Ideally the API added by duckdb duckdb_pending_execution_is_finished should handle all the states. So this if block here should handle all the cases. Unfortunately I don't have the queries ready, I saw it occasionally while testing with our application the last time without these changes. Haven't seen any panics so far.

k-anshul commented 11 months ago

@k-anshul OK, I think I have managed to get a 0.9.0 build that works without the amalgamation. Could you please checkout this branch and test if it works for you? Once we have a stable build we can continue with implementing the missing states for the pending API.

Hi @marcboeker I did a high level experience pass on your changes and it works fine with our application.

k-anshul commented 11 months ago

@k-anshul OK, I think I have managed to get a 0.9.0 build that works without the amalgamation. Could you please checkout this branch and test if it works for you? Once we have a stable build we can continue with implementing the missing states for the pending API.

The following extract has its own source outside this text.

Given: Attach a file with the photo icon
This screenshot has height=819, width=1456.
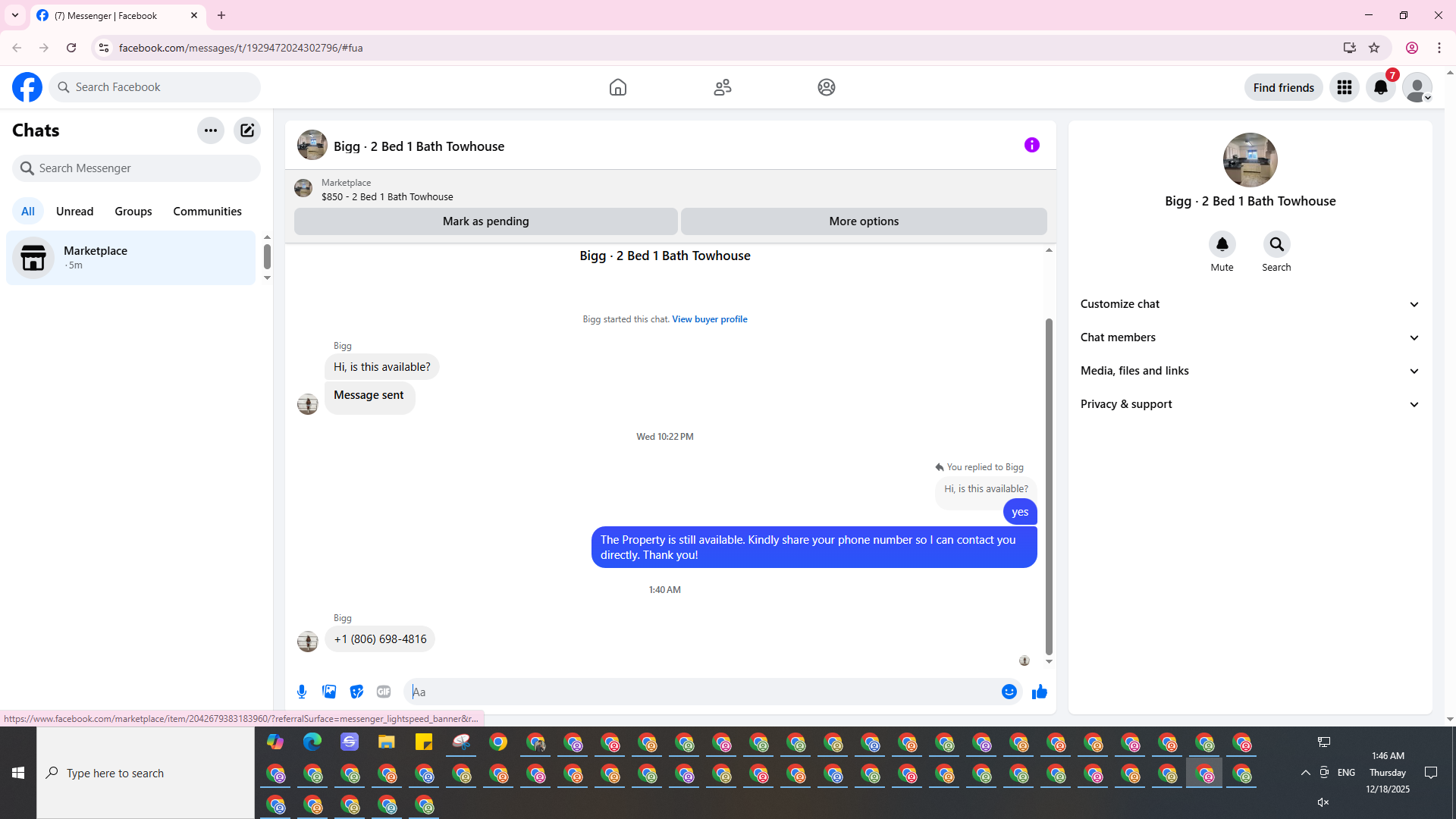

Also can we merge your branch to main. Since v0.9.1 is out we can use these changes to upgrade driver.

marcboeker commented 11 months ago

I'm have just added the -O3 flags to optimize the builds. If they compile successfully, we should do a small code review to check, if the new build process does not introduce problems on all the different platforms. When everything looks fine, we can merge this branch and directly upgrade to 0.9.1.

marcboeker commented 11 months ago

Okay, my changes and cleanups are now pushed. Do you have the possibility to verify that it works on linux (amd64 and arm64)? And it would be great to hear @begelundmuller feedback on this as he was the original author of the amalgamation approach. One thing we should also make sure is to check if all the extensions still work. JSON and Parquet (I've added a Parquet test case) seem OK. Once we are confident, we can merge this.

k-anshul commented 11 months ago

Okay, my changes and cleanups are now pushed. Do you have the possibility to verify that it works on linux (amd64 and arm64)? And it would be great to hear @begelundmuller feedback on this as he was the original author of the amalgamation approach. One thing we should also make sure is to check if all the extensions still work. JSON and Parquet (I've added a Parquet test case) seem OK. Once we are confident, we can merge this.

Sure. I took your changes and upgraded it to 0.9.1 in my fork as well. Will test both changes and update you. Thanks a lot.

begelundmuller commented 11 months ago

Hey @marcboeker, I took a look at the changes and overall they seem good (with the caveat that I don't know that much about C++ builds).

One thing – now that the .cpp file has been removed from the repository, we should remove the cgo_source.go file and no longer document duckdb_from_source in the README.

marcboeker commented 11 months ago

One thing – now that the .cpp file has been removed from the repository, we should remove the cgo_source.go file and no longer document duckdb_from_source in the README.

Thanks @begelundmuller, I've removed the duckdb_from_source case.

marcboeker commented 11 months ago

@k-anshul If your tests did not produce any errors, I would suggest to merge this branch where all workflows have been run and all static libs were compiled and committed. Or you can start your the workflows on your branch again and we merge this one. Thanks for your support!

k-anshul commented 11 months ago

Yeah haven't found any issues so far, I think we can merge. We can merge your branch and close this PR.